There was actually long-standing bug in X where it would meticulously
calculate the DPI based on the actual pixel size and then throw out
that value and just say 96. Now that seems fixed

$ xdpyinfo | grep resol
  resolution:    94x94 dots per inch

so we are probably back to the problem that when you change screen
layout X tries to do something smart with the global DPI value and due
to rounding errors that add up your DPI can become arbitrarily large
or small after repeated xrandr operations (like changing display
modes, logical arrangement, or turning screens on and off).

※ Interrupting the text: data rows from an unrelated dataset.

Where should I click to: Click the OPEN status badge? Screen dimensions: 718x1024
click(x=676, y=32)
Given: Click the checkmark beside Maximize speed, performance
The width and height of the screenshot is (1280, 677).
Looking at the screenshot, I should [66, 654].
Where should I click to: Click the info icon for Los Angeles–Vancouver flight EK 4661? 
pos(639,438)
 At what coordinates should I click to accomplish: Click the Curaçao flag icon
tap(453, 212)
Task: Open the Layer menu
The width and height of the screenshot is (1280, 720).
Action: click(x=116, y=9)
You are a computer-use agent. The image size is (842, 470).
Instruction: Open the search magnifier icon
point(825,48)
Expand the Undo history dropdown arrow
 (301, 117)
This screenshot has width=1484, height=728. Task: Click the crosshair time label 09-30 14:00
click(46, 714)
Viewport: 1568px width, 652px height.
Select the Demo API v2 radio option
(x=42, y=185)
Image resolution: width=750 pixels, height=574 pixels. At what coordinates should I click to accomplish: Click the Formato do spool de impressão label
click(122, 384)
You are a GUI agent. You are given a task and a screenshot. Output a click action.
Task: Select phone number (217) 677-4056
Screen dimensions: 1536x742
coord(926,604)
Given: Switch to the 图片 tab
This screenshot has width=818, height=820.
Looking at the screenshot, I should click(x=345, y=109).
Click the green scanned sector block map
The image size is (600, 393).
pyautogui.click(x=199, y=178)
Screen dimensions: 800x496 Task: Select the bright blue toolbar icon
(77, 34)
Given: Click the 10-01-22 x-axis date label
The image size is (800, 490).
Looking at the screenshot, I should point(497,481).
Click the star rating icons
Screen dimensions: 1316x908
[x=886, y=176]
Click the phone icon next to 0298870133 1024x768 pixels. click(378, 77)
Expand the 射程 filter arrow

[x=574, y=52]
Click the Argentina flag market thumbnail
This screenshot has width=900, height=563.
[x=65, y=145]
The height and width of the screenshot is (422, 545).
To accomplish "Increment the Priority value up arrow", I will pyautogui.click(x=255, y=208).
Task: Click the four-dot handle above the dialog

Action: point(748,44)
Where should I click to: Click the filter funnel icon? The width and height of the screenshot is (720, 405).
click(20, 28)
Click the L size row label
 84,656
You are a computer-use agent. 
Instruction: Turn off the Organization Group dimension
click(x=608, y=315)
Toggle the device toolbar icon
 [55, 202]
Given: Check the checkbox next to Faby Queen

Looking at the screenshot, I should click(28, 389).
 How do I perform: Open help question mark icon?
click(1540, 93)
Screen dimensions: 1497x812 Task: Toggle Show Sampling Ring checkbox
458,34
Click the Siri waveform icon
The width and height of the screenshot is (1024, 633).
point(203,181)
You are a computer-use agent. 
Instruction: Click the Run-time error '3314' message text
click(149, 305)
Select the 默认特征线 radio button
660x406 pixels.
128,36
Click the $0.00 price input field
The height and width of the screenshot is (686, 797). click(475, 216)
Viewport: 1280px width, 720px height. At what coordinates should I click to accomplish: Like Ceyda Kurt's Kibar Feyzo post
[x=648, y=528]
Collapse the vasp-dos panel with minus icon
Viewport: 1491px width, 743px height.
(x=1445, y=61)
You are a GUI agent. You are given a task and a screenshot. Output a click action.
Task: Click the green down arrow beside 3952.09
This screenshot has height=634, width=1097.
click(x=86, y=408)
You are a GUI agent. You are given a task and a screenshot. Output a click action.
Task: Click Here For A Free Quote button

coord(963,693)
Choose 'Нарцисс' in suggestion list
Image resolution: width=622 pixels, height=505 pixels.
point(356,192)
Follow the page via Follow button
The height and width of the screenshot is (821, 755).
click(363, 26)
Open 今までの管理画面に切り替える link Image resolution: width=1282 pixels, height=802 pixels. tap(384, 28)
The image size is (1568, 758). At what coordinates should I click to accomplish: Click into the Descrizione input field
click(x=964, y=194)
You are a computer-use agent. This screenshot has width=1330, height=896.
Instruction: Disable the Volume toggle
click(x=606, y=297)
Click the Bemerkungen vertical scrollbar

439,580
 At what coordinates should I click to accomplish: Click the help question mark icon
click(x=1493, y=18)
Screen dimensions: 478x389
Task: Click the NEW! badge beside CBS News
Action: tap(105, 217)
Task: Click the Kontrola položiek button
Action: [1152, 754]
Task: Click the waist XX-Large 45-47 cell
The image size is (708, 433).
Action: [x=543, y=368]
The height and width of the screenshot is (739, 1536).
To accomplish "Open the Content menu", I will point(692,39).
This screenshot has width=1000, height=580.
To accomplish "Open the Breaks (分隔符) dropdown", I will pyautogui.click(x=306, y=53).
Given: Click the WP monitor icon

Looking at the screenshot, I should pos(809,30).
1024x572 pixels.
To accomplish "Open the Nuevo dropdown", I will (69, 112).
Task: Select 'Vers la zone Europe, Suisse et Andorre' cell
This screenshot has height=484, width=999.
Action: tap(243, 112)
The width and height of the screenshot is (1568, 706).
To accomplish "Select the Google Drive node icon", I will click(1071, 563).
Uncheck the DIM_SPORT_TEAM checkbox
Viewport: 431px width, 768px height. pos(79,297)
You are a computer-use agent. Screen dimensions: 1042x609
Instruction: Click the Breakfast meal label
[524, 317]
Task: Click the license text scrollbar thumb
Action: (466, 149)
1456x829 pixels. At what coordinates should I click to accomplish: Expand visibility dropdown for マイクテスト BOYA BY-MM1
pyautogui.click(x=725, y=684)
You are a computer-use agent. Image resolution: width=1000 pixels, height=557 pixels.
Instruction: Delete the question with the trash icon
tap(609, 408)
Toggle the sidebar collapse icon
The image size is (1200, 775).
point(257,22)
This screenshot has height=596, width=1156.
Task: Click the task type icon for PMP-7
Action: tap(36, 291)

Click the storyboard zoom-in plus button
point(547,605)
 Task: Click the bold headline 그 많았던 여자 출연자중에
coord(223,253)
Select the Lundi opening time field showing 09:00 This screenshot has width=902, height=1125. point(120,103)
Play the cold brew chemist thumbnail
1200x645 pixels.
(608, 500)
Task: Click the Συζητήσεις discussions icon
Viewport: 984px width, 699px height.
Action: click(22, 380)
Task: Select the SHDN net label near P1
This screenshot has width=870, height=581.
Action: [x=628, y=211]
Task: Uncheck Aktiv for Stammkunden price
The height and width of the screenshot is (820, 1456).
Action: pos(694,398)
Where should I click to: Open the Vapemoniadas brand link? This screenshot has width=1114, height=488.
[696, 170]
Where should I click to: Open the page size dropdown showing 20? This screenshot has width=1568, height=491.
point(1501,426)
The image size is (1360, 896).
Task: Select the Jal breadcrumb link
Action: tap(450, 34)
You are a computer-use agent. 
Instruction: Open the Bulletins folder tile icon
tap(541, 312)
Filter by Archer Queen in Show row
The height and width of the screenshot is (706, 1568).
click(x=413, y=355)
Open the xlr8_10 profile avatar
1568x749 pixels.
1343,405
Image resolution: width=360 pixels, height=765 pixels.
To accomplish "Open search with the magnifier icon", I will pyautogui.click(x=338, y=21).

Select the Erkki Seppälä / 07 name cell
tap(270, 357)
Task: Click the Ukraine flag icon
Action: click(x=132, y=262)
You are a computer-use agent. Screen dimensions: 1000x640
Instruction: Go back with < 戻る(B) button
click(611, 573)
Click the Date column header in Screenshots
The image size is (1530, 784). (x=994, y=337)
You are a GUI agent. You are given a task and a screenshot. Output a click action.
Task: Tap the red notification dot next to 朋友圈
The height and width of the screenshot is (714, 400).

Not all these operations are completely voluntary. Some programs like
to turn off displays other than  the one on which they run and want to
change it to a particular display mode and when you unplug a display
physically it has to be turned off.

The getting DPI from the xrandr stuff is not that easy for applications:

DVI-I-1 connected primary 1200x1600+1200+0 (normal left inverted right
x axis y axis) 324mm x 432mm
   1200x1600     59.96*+
HDMI-1 connected 1200x1600+0+0 left (normal left inverted right x axis
y axis) 408mm x 306mm
   1600x1200     60.00*+

Note that with this driver the screen size in mm matches the display
mode (on a separate line) but some drivers (used to?) swap the mm
sizes to match the rotated output dimensions as shown on the same line
as the mm dimensions. Note also that you have an actual screen with
portrait mode here so you *cannot* assume that screens are landscape.
Matching the longer physical dimension with higher value in the
display resolution may fail for screens with _very_ non-square pixels.
The fact that I haven't seen one does not mean one does not exist :s

Also all in all DPI is not really that interesting. What you want is
expected viewing angle of a pixel. When you compare desktop display
with desktop display comparing their DPI you get also the comparison
of the (inverse of) viewing angle of a pixel. This breaks when you
have TVs, desktop displays, laptop displays and phone displays. That's
why some (most?) TVs lie about the DPI. There is nothing for viewing
distance (or the zoom factor) in the EDID.

Well, if zooming was standardized across systems and desktops and easy
to do with any of touch, mouse, and keyboard you could just let the
user to set the zoom factor by hand, heh.